But is the Episcopal Church's impeding schism really about the theological rift that sprung up after the consecration of its first openly-gay bishop?

Or, is the brouhaha really about a church in battle with itself about how to be financially solvent and theologically relevant in today's competitive religious marketplace?

And those who argue about the “authority of Scripture” doesn’t hold weight here because the Episcopal Church has always been challenged on this issue.

For example, in the 1970s, the argument for authority of Scripture came up with the ordination of women – and so, too, did the threat of a schism. But in 1989, the Church consecrated its first female bishop – Barbara C. Harris. And conservatives were not only theologically outraged, but also racially challenged because Harris is African American.

And in 2006, gasps of both exhilaration and exasperation reverberated throughout the Anglican Communion when it was announced that Katharine Jefferts Schori would be the Presiding Bishop of the Episcopal Church USA.

All this is no surprise, however, since the Episcopal Church has a history of taking the moral high ground on social justice issues.

On the theological rift concerning American slavery, the Episcopal Church rebuked the Bible’s literal interpretation, arguing that slavery violated the spirit of the Bible.

Boston's Old North Church, which played an active role in the American Revolution, served as a beacon for Paul Revere’s “midnight ride.”

The Emmanuel Episcopal Church in Cumberland, Md., was a major stop on the Underground Railroad.

While many would like to believe that secessionist congregations battling with liberal bishops endorsing "sodomy" brought on the financial crisis in the Episcopal Church, the church's coffers were bare prior to Robinson’s consecration.

And the reason?

Decline in its membership over four decades; the rise of its Third World bishops from countries in Africa, South America, and Asia; and its egregious act of inhospitality and exclusion of its LGBTQ population.

The tension that currently exists inside the worldwide Anglican Communion is undeniable. But what many don't realize is that it is as much about how its unforeseen legacy of unbridled missionary efforts expanded into the Third World as it is about the conservative arm of the Church repudiating homosexuality.

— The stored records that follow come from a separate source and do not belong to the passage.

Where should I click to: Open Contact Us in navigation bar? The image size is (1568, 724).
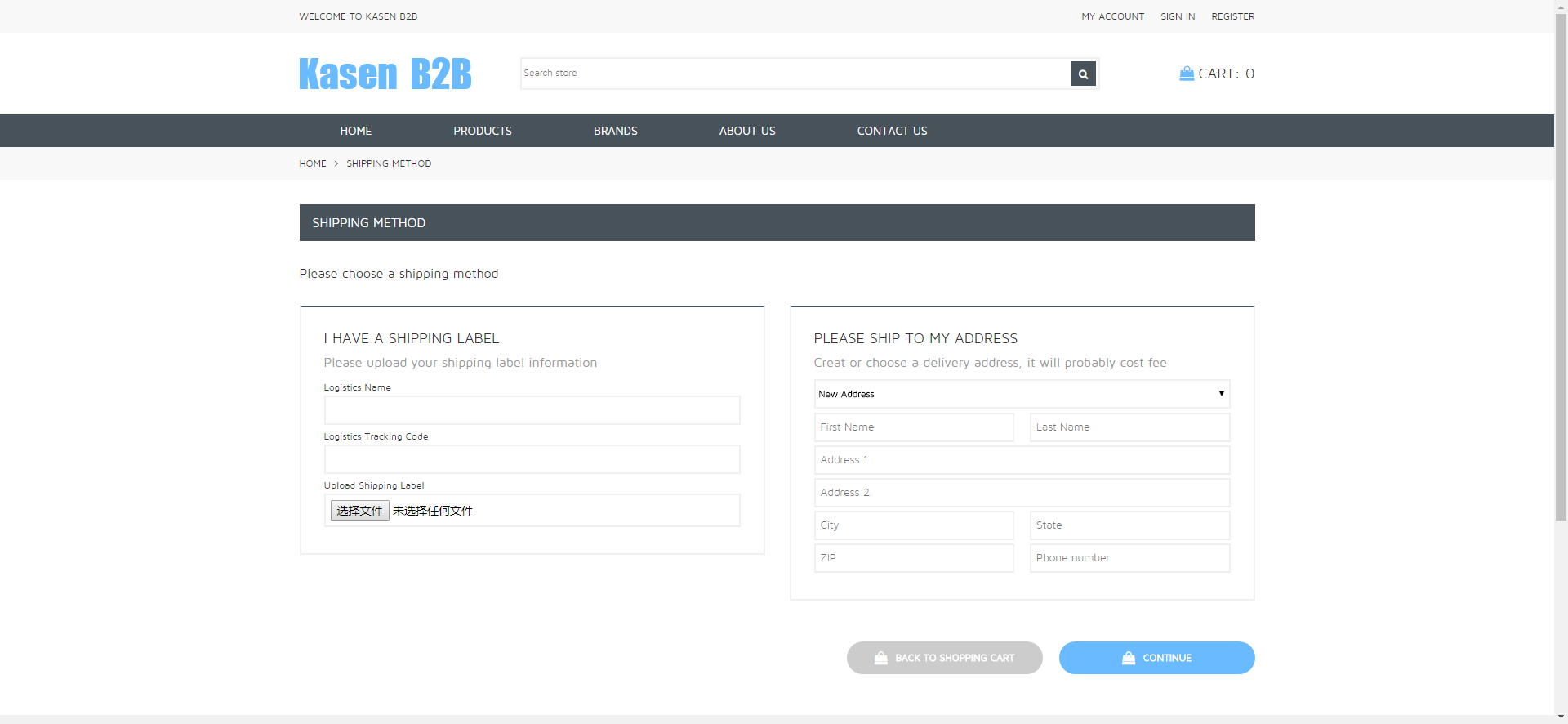tap(892, 131)
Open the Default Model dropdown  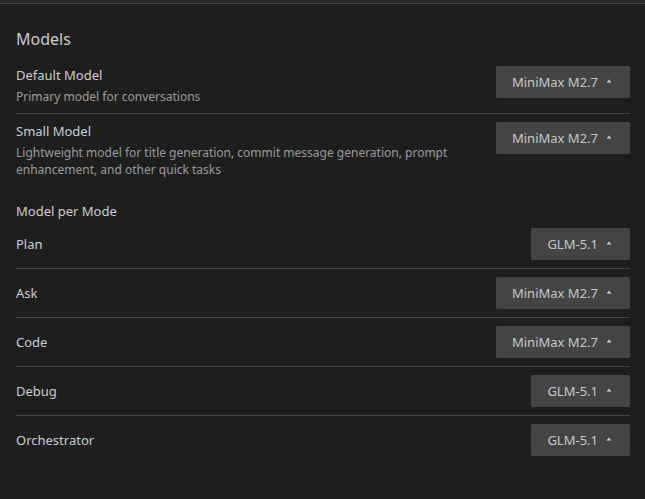[562, 82]
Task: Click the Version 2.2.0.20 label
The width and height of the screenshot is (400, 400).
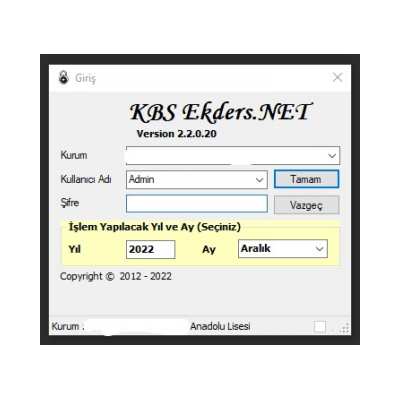Action: click(x=176, y=134)
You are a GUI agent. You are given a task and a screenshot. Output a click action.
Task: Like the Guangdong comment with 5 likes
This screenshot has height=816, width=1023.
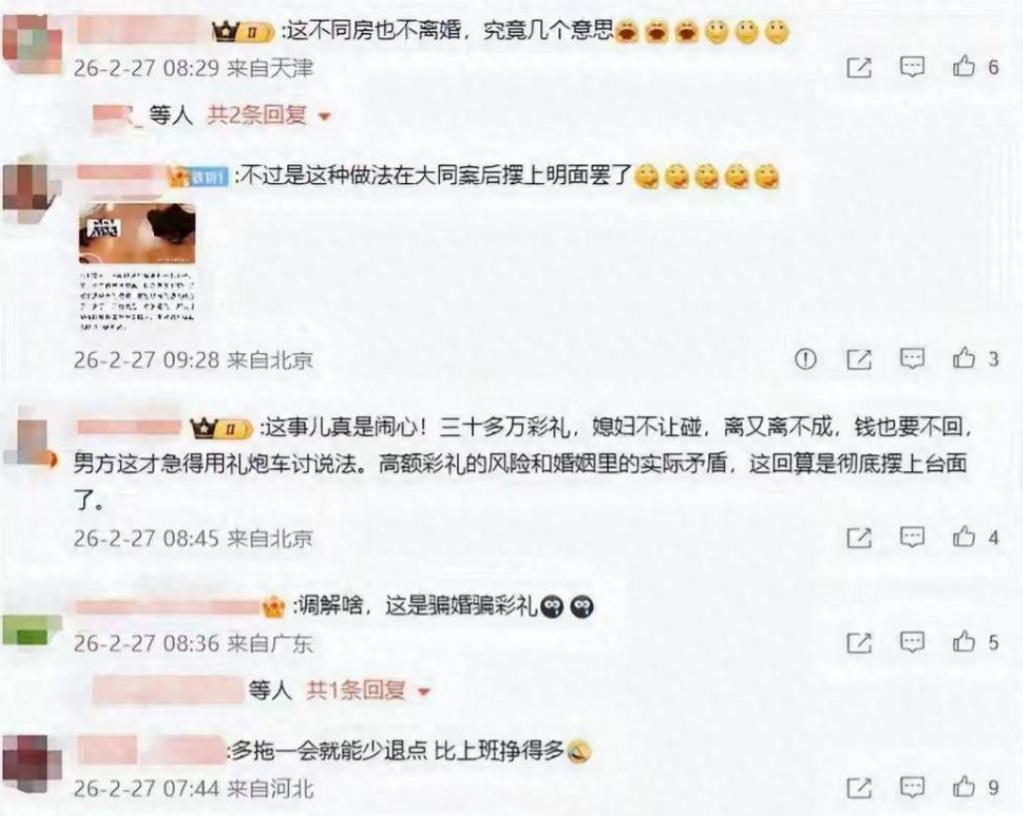point(964,642)
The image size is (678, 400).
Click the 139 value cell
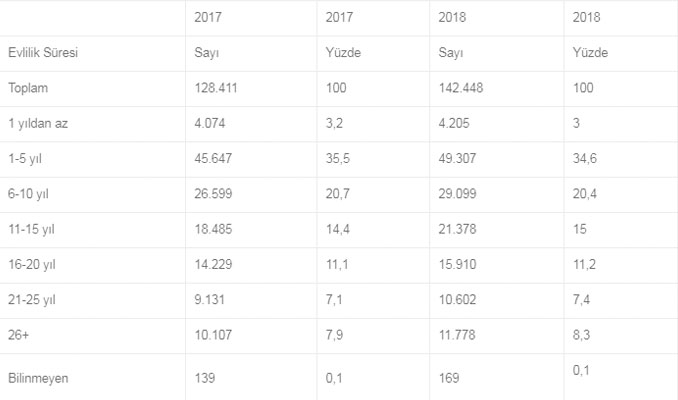(205, 378)
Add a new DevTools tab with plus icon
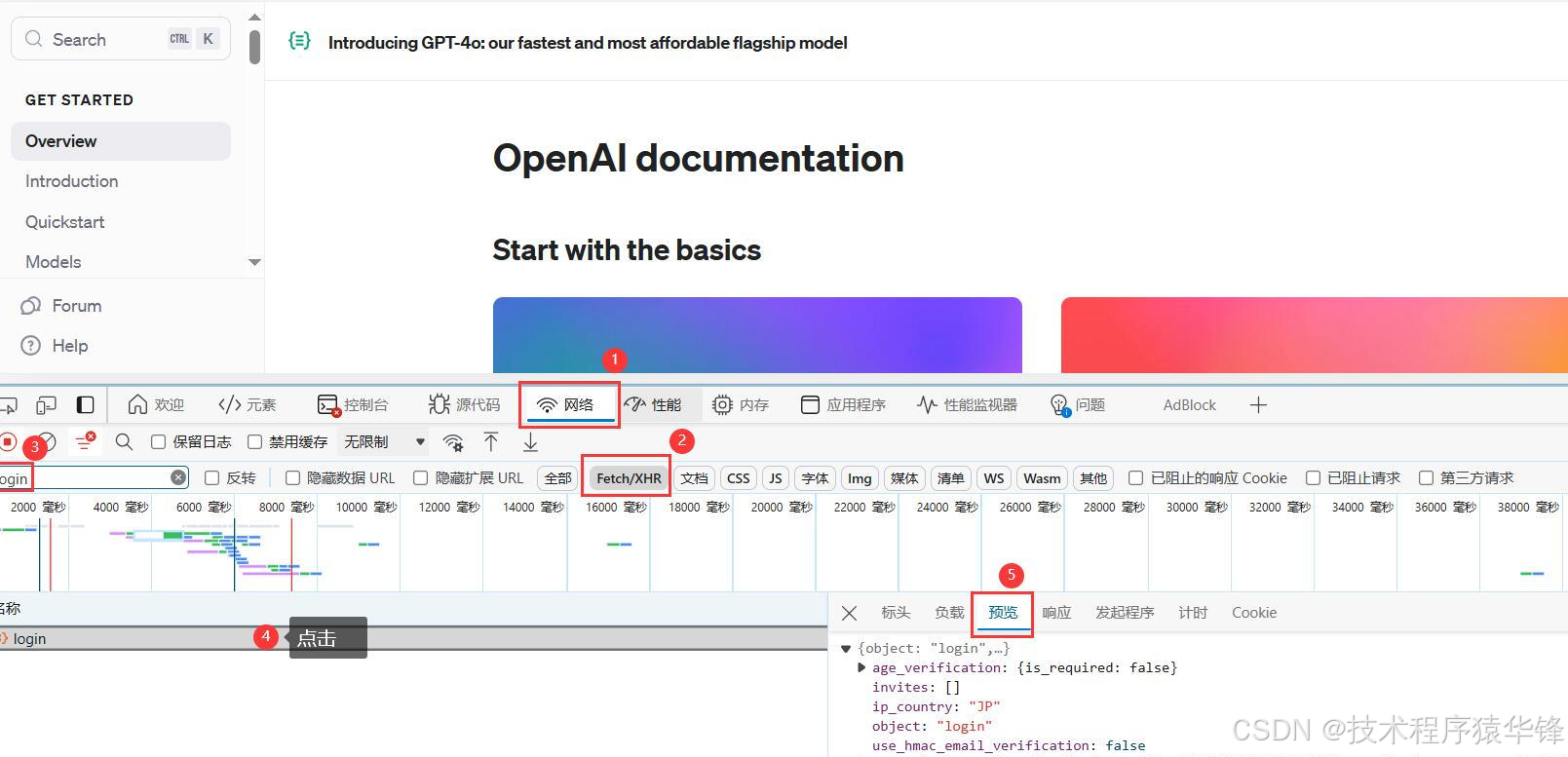The width and height of the screenshot is (1568, 757). pos(1258,405)
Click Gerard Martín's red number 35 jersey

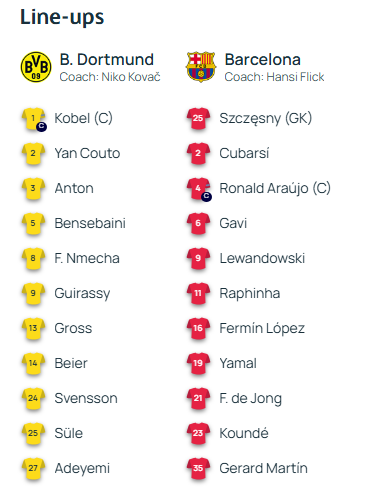pos(198,469)
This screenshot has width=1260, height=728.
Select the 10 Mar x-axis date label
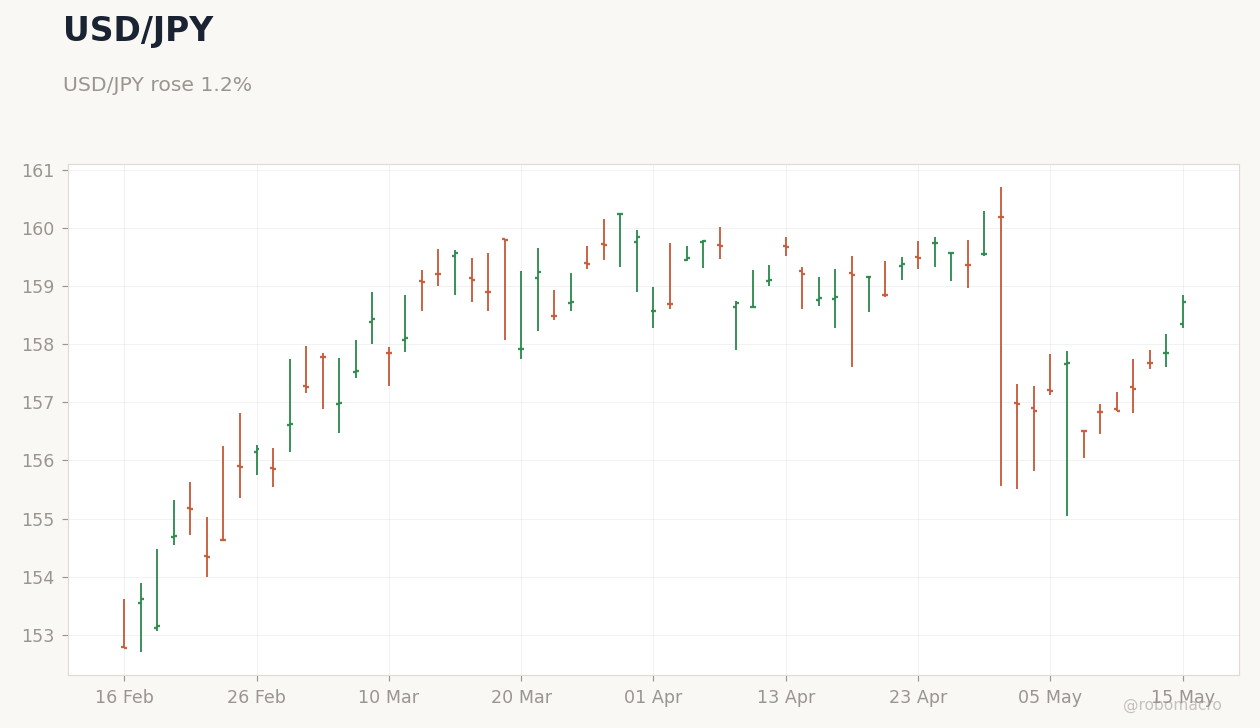click(x=389, y=698)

But the two feed off each other with Robinson since his consecration being the Church's scapegoat.

By pitting marginalized groups like gays and Africans against each other, the Church masks the geopolitics of race and power while bating homophobia.

Does this scenario sound familiar?

When the liberal wing of the ECUSA consecrated Robinson, the Anglican's Global South - comprised mostly of Third World countries in Africa, South America, and Asia - did not embrace the Church's radical shift from a religion of personal transformation to a faith of personal affirmation. For the Global South, that shift raised not only questions about theological belief, but also about their ecclesiastical power within the Church.

With centuries of Anglican missionaries traversing worldwide into the hinterlands and jungles of Third World countries to transform heathens of indigenous religions and fertility cult practices into good Christians, its globetrotting evangelizing carried not only racist and homophobic messages that had strong theological holds on its colonial subjects, but it also brought the notion of power to disenfranchised countries that wanted in the Anglican ecclesiastical fiefdom.

One sign of entry is an invitation to Lambeth conferences. They are once-a-decade global gatherings of Anglican archbishops and bishops that once upon a time functioned as the Church's only white male club of heterosexual power brokers. They ignored, without moral compunction, its missionary churches. But things changed. And when they did, they changed not only radically but also racially.

"In 10 years, when African bishops come to the microphone at this conference, we will be so numerous and influential that you will have to recognize us," said Joseph Adetiloye, a retired official with the church in Nigeria, at the 1978 Lambeth Conference, according to The New Yorker.

While the U.S has, at best, approximately 2.2 Episcopalians today, the center of Anglican gravity is neither here nor in Britain, but in Africa. There are approximately three million in Kenya, and nine million in Uganda. But those two countries combined do not come close to the 20 million in Nigeria, making Peter Akinola, the archbishop there, one of the most influential men in the Anglican Communion.

A vociferous opponent of LGBTQ civil rights, Akinola has used Robinson as his whipping boy to flex his muscle as a sign of African power in the Anglican Church as well as to expand his missionary power by capitalizing on the theological schism that has developed.

Robinson is now a lone voice in the wilderness among bishops. And it's also a way for the Church to avoid addressing its heterosexism head on.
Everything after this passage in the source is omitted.